## WHAT THE TASK REQUIRES
As you look over the data below, please find each line where the word "agent" appears, then copy it.

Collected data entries
####################

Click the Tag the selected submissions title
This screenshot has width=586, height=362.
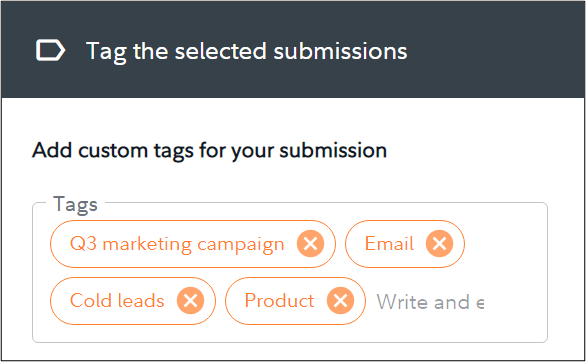pos(247,51)
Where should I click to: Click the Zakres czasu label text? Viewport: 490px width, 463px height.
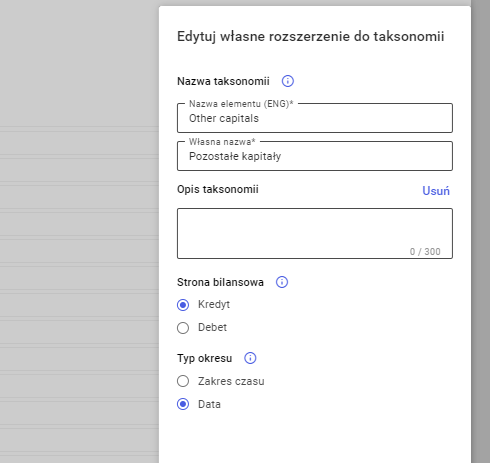tap(231, 381)
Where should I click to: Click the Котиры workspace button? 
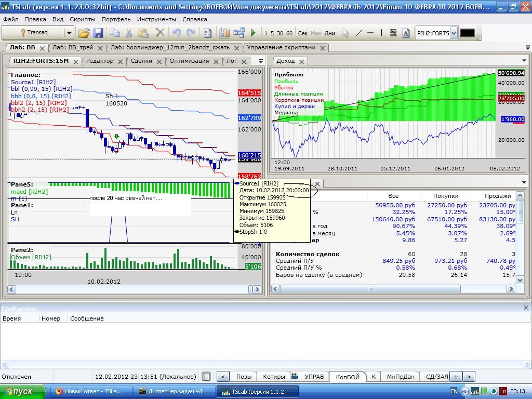pos(274,377)
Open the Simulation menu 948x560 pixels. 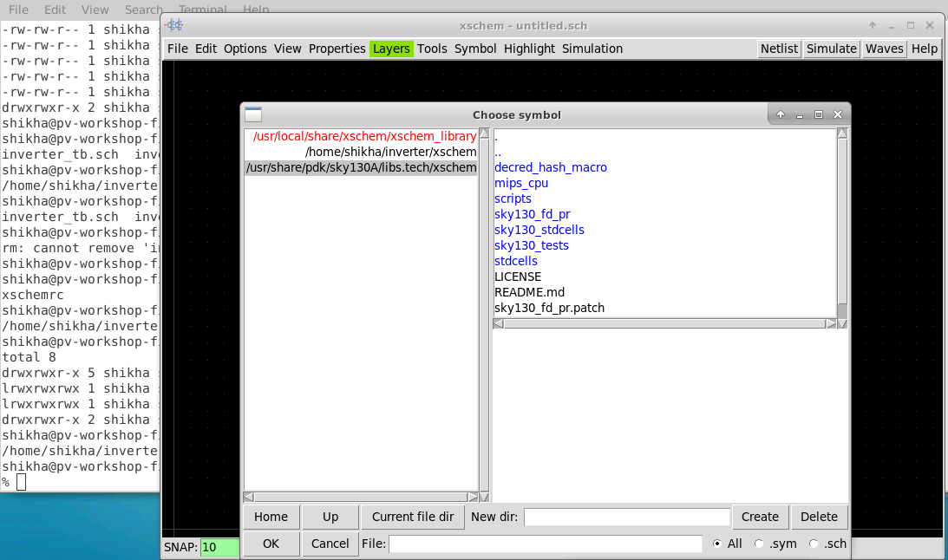pos(592,49)
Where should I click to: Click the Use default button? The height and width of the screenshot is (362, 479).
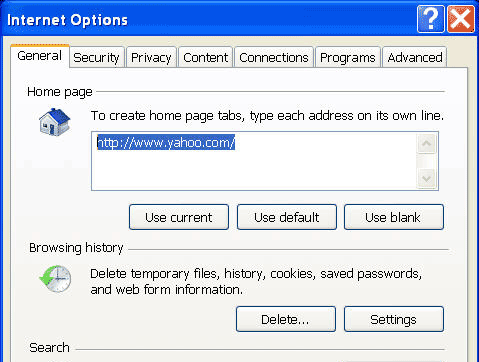[x=287, y=217]
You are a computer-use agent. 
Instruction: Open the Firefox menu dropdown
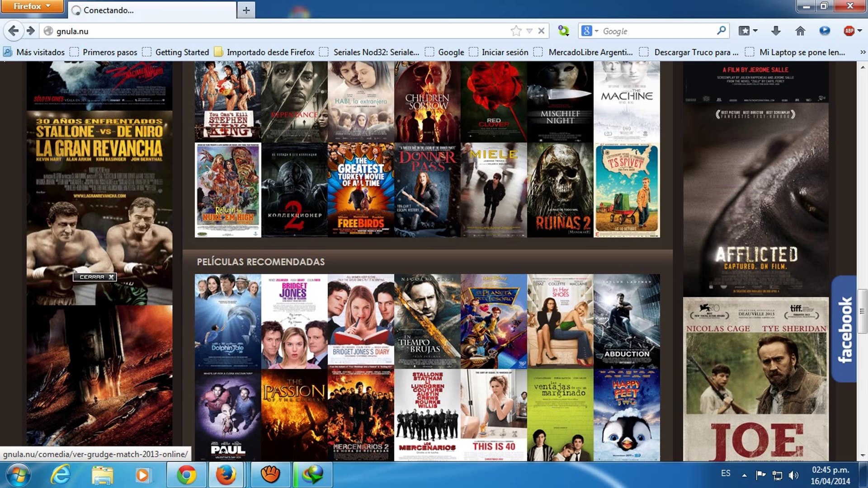[32, 6]
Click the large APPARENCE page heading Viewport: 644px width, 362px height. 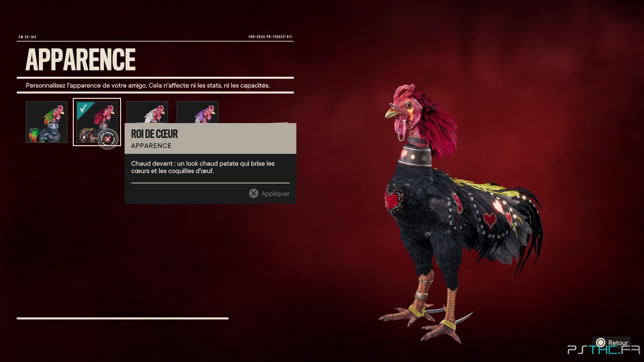81,59
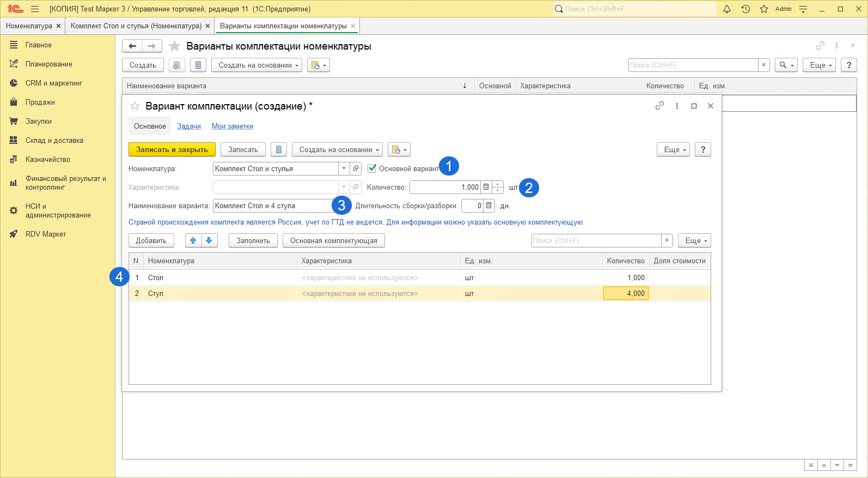Move selected row up with blue arrow
The width and height of the screenshot is (868, 478).
point(193,240)
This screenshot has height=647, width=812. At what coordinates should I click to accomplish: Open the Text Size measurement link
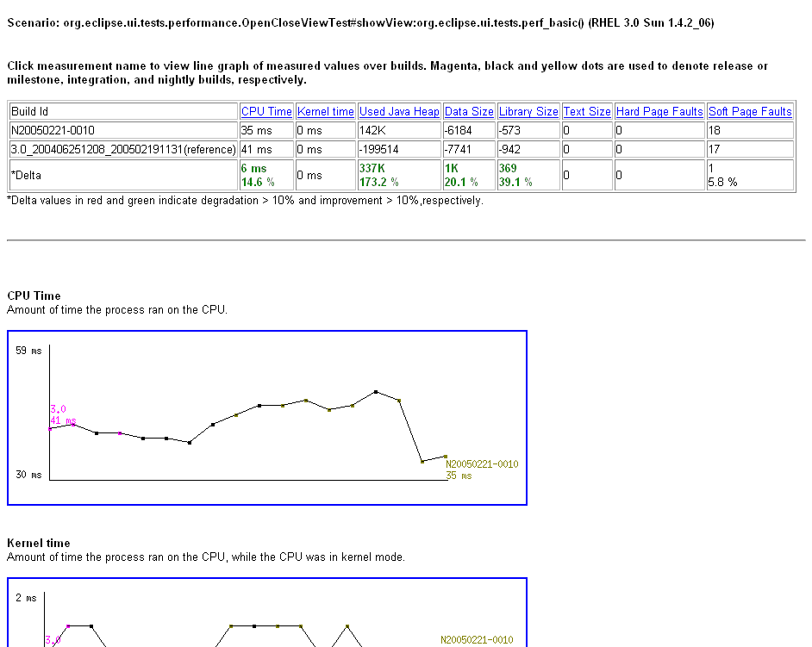coord(587,111)
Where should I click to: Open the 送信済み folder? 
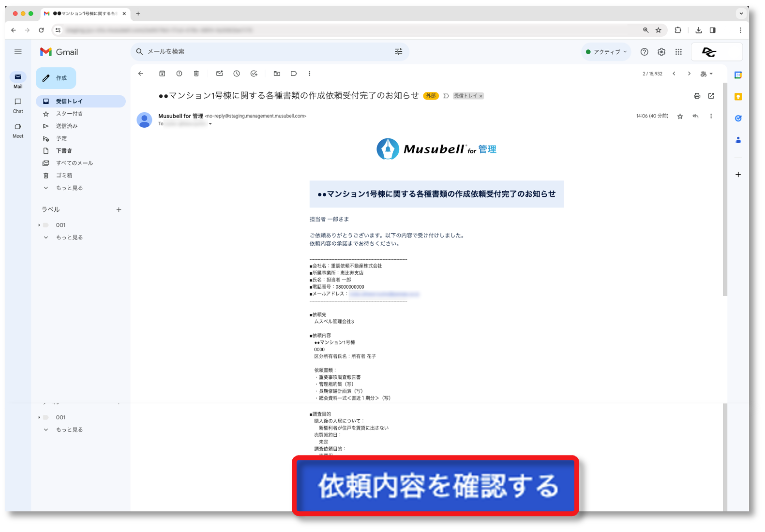pos(67,126)
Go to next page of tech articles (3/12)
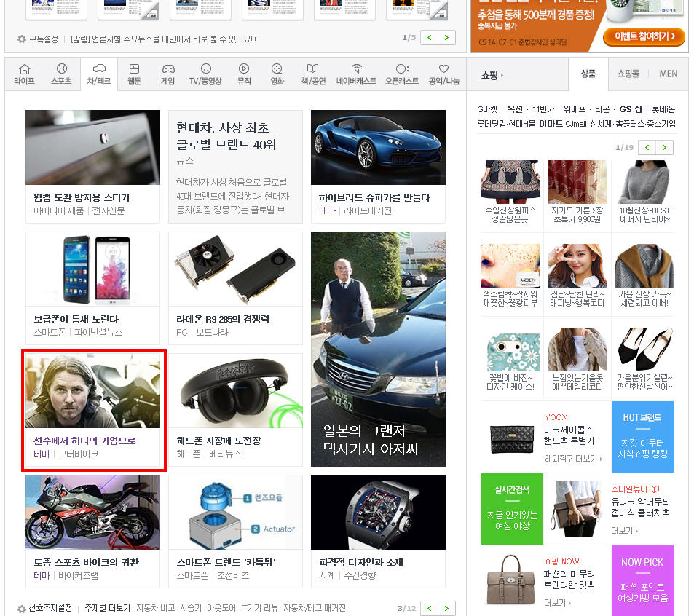Image resolution: width=694 pixels, height=616 pixels. 447,608
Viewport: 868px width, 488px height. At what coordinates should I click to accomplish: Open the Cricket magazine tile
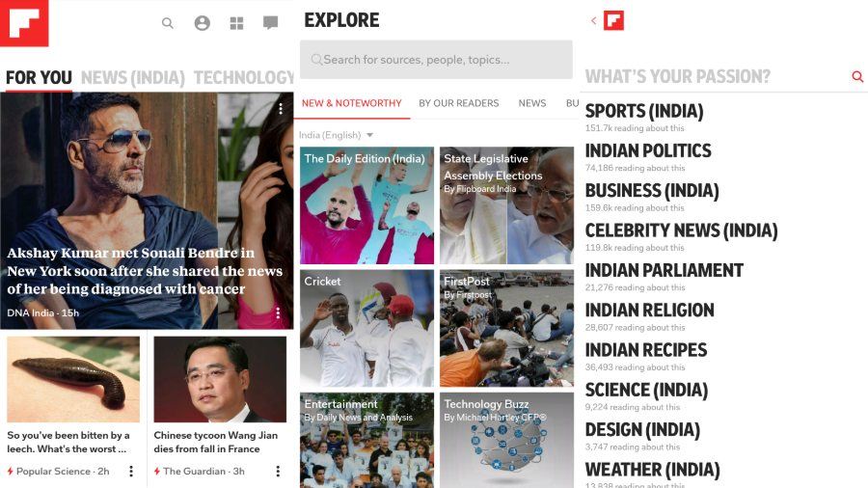pos(367,328)
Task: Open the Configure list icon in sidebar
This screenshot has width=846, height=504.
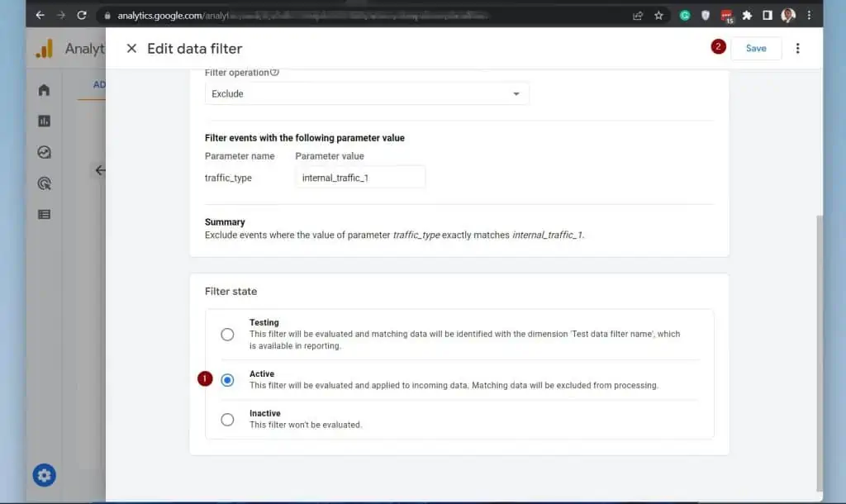Action: tap(44, 214)
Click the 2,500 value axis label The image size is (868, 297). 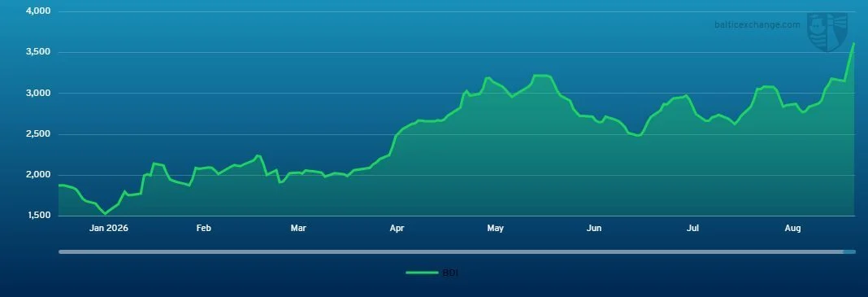tap(38, 134)
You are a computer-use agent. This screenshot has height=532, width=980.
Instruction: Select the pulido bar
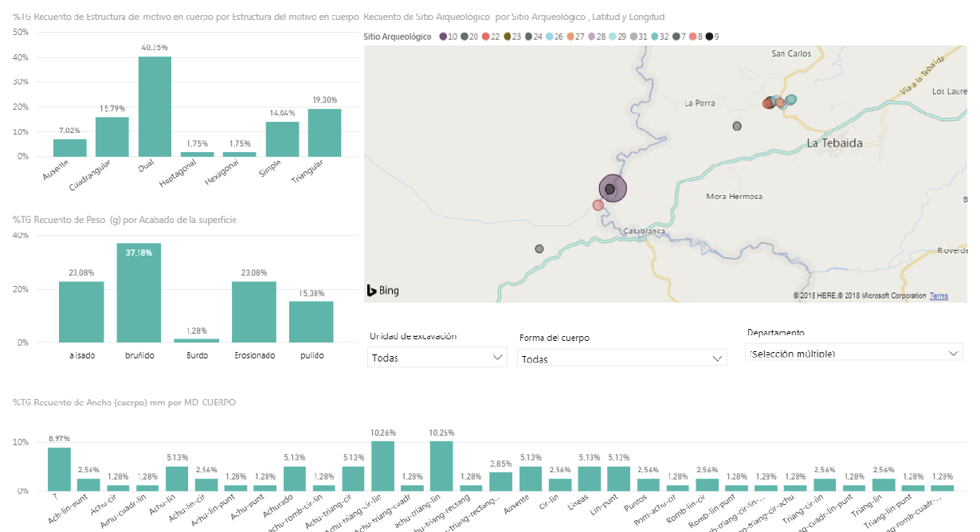pos(312,322)
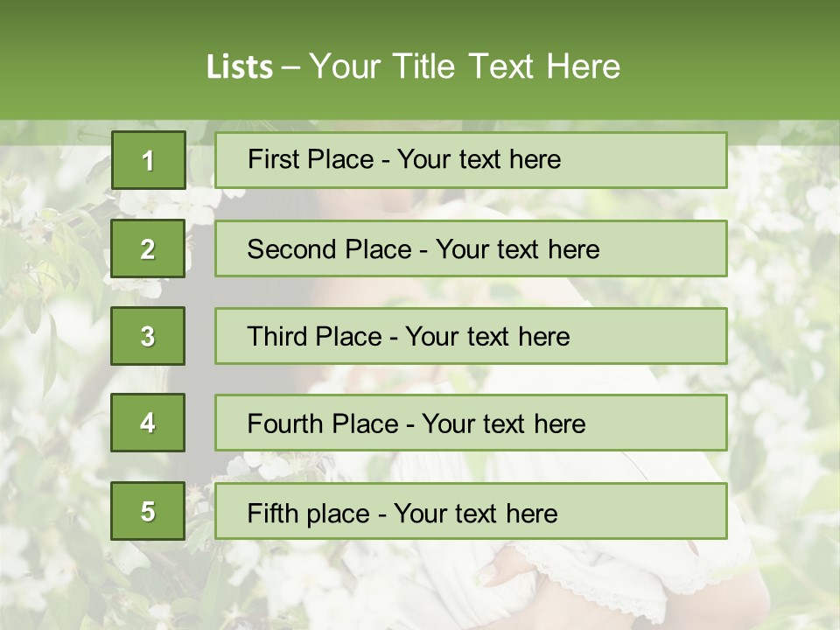This screenshot has height=630, width=840.
Task: Select the First Place text bar
Action: [471, 160]
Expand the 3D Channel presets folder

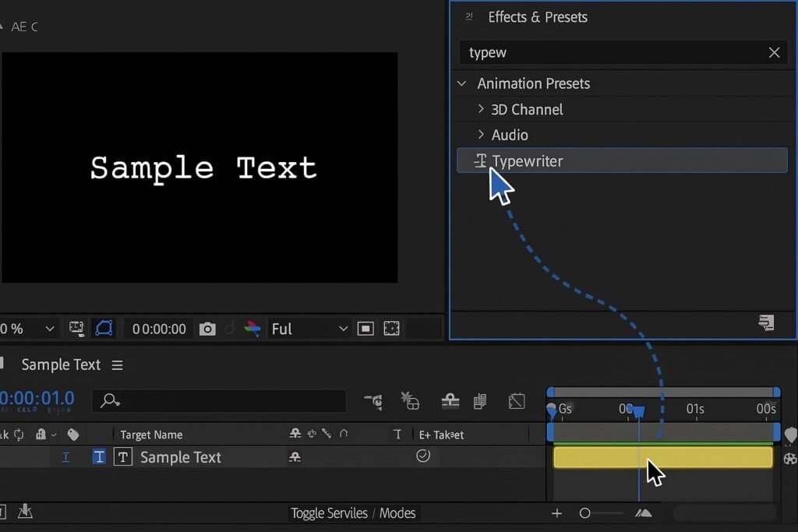tap(481, 109)
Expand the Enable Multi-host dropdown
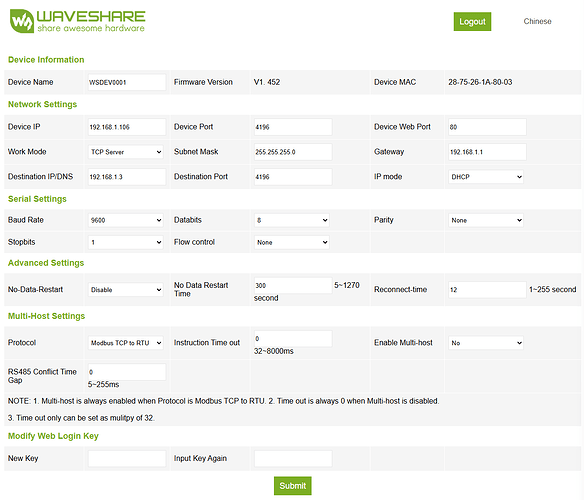 tap(486, 343)
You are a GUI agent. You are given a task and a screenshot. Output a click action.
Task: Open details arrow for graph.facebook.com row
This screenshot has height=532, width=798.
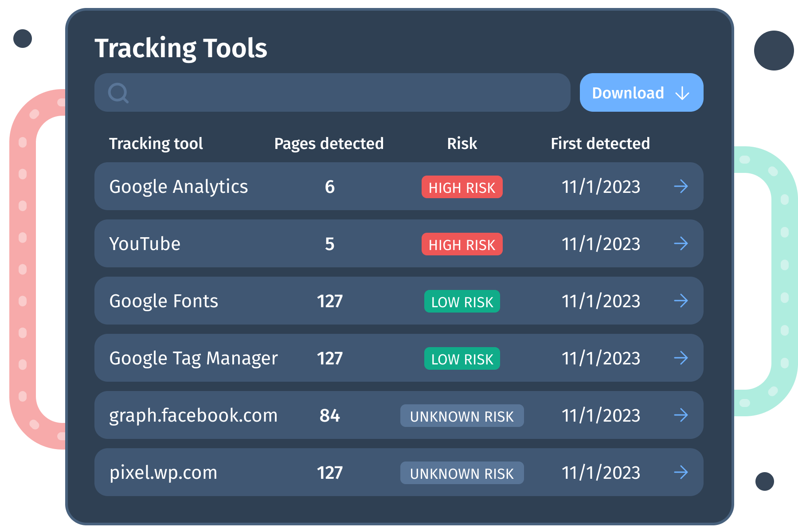coord(681,415)
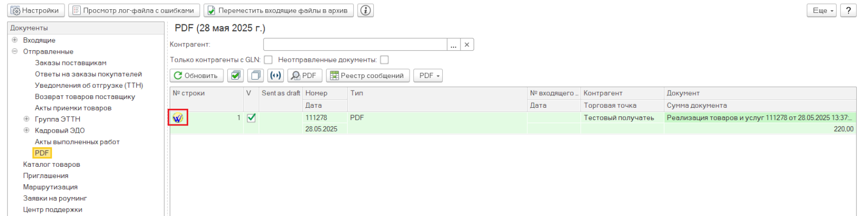Click the info circle icon
The height and width of the screenshot is (216, 868).
pos(366,10)
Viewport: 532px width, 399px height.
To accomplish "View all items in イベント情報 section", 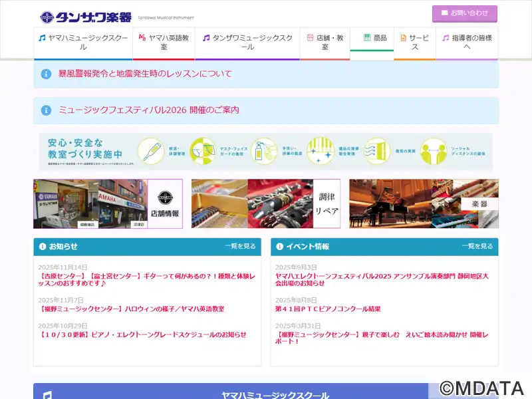I will click(477, 246).
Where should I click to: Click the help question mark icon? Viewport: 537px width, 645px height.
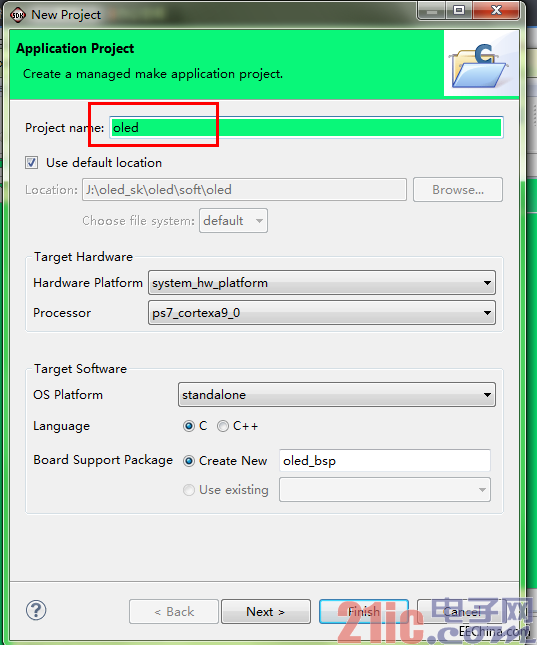(x=36, y=610)
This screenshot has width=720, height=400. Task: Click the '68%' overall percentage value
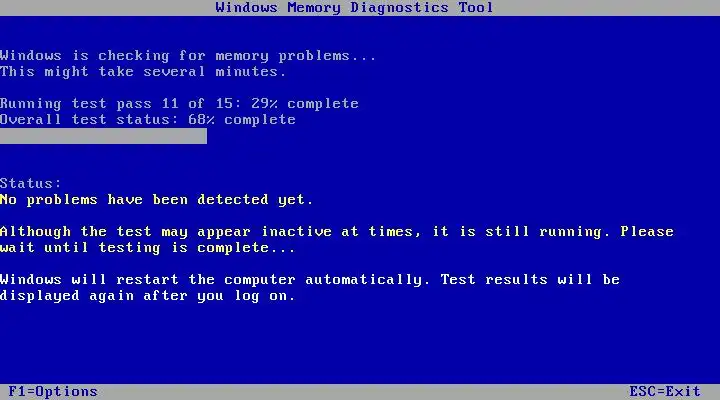click(x=201, y=120)
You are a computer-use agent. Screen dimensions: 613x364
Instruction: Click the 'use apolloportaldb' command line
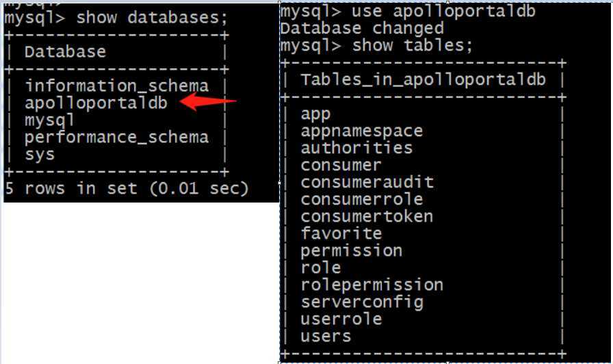[408, 11]
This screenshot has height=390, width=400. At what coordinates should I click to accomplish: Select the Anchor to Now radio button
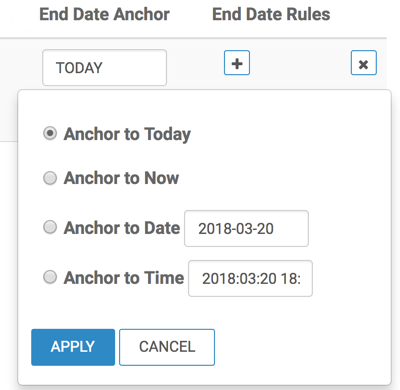point(50,178)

####################

## ANSWER
You are a computer-use agent. 
You are a computer-use agent. This screenshot has height=532, width=980.
You are a GUI agent. You are given a task and a screenshot. Output a click action.
You are a computer-use agent. Screen dimensions: 613x364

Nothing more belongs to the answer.